Most hated distro :- linspire, for being most un-FOSS like
Why you can't live without Linux?
I can, there's so much to try out. I am currently trying out FreeBSD, in virtual machine, then there's also Solaris that I want to take a shot at.


----------



## subratabera (Feb 12, 2007)

I was first introduced to Linux while doing a diploma from BRAINWARE COMPUTER ACADEMY( 1998 ). The first distro I've tried is Redhat 7.0. It was a CLI environment. While reading study materials I discovered that Linux also supports GUI called "X". After buying my computer I installed it on my system for testing just the GUI part (X). After that the journey continues with different flavours of Linux...Currently I have 5 flavours of Linux on my system...

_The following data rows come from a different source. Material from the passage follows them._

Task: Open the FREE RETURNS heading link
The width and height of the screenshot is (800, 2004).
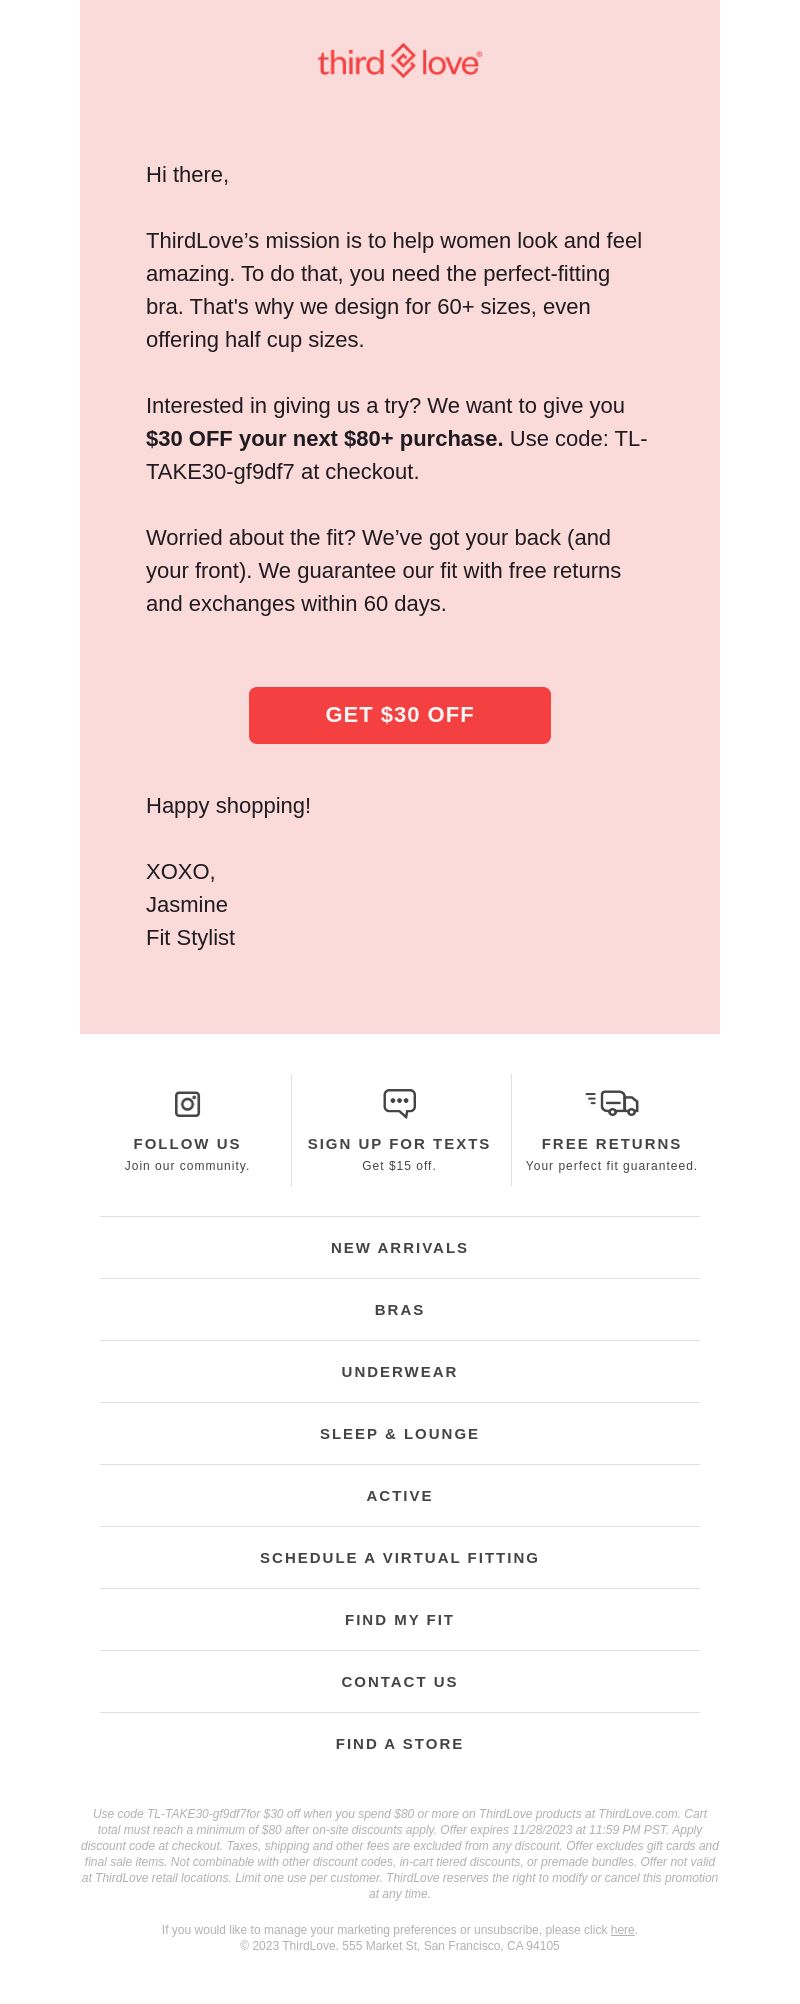Action: click(x=612, y=1144)
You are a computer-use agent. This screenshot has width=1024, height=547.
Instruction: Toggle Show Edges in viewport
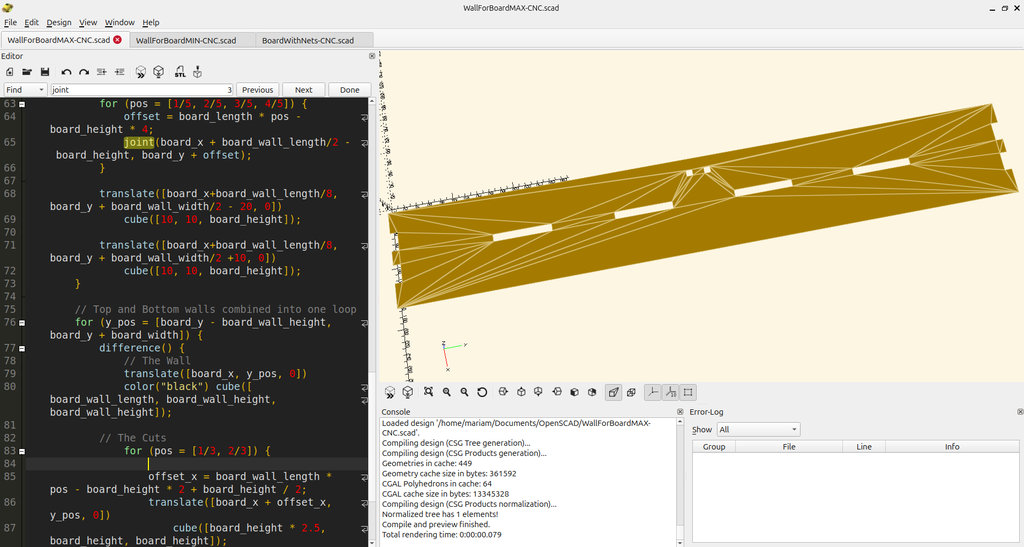coord(688,392)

Fav. Distro :- Fedora, Ubuntu, openSuSE
Current Distro :- Fedora Core 6, Ubuntu Edgy, openSuSE 10.2, DreamLinux 2.2, PCLinuxOS 0.93
Fav. Desktop-environment :- KDE, Gnome
Most hated distro :- No such distro...

Why you can't live without Linux? 
--------------------------------
Because I feel very much secure in Linux and also it needs very less maintainance...


----------



## mediator (Feb 12, 2007)

*www.thinkdigit.com/forum/showpost.php?p=325460&postcount=7


----------



## freebird (Feb 12, 2007)

@mediator:that saved U a BIG Post!


----------



## Tech Geek (Feb 12, 2007)

Still not introduced


----------



## dissel (Feb 12, 2007)

Here is My Story

Fav. Distro :- Ubuntu (As I configure sucessfully),Waiting for trying SUSE after a minor hardware change.
Current Distro :- Ubuntu 6.10
Fav. DE :- GNOME,(In KDE many unnecessary stuff which I never need)
Most hated Distro:- None still now.


----------



## DDIF (Feb 12, 2007)

Introduced to Linux in 2005 but i wasn't interested. Then in this new year i read some articles about Linux on MyOpera. Then i thought i should try it. But due to Lack of BroadBand here ,i'm unable to try. But now some one is gonna send me Opensuse 10.2/ after trying that i'll post my thoughts.


----------



## Manshahia (Feb 12, 2007)

Humm, heard abt it in 2004.
Wasnt able to use. ^^^^^^ Same problem.
Asked everywhere cudnt get a single CD.
Then in 2005 got a CD.
Installed and accidently deleted all the partitions.
Vital Data got Deleted. 
Then kasam khai never to use linux again.
After Some months got a DVD of SUSe 10.0
I was dying to try it out and took the risk.
After two hours of installation when everything was going Ok and there were only few minutes to complete, light went off. Everything got deleted.
After that linux installing deleting , installing deleting started and now i m here feeling happy being a member of world's *BIGGEST* Community.
Thats the whole story.


Fav Distro -Suse
Current Distro - Suse
Fav Desktop Envrn- KDE
Hated Distro - Mandriva nd Ubuntu(Not Much but Still)

I in LOVE with LINUX.


----------



## mehulved (Feb 12, 2007)

A bit offtopic but i'd like to ask why do you hate Ubuntu. This is something I don't really hear much, so I'd like to know.


----------



## Manshahia (Feb 12, 2007)

The main problem is that one has to download all the softwares whereas in others, jsut pop the DVD and Install all the softwares u need.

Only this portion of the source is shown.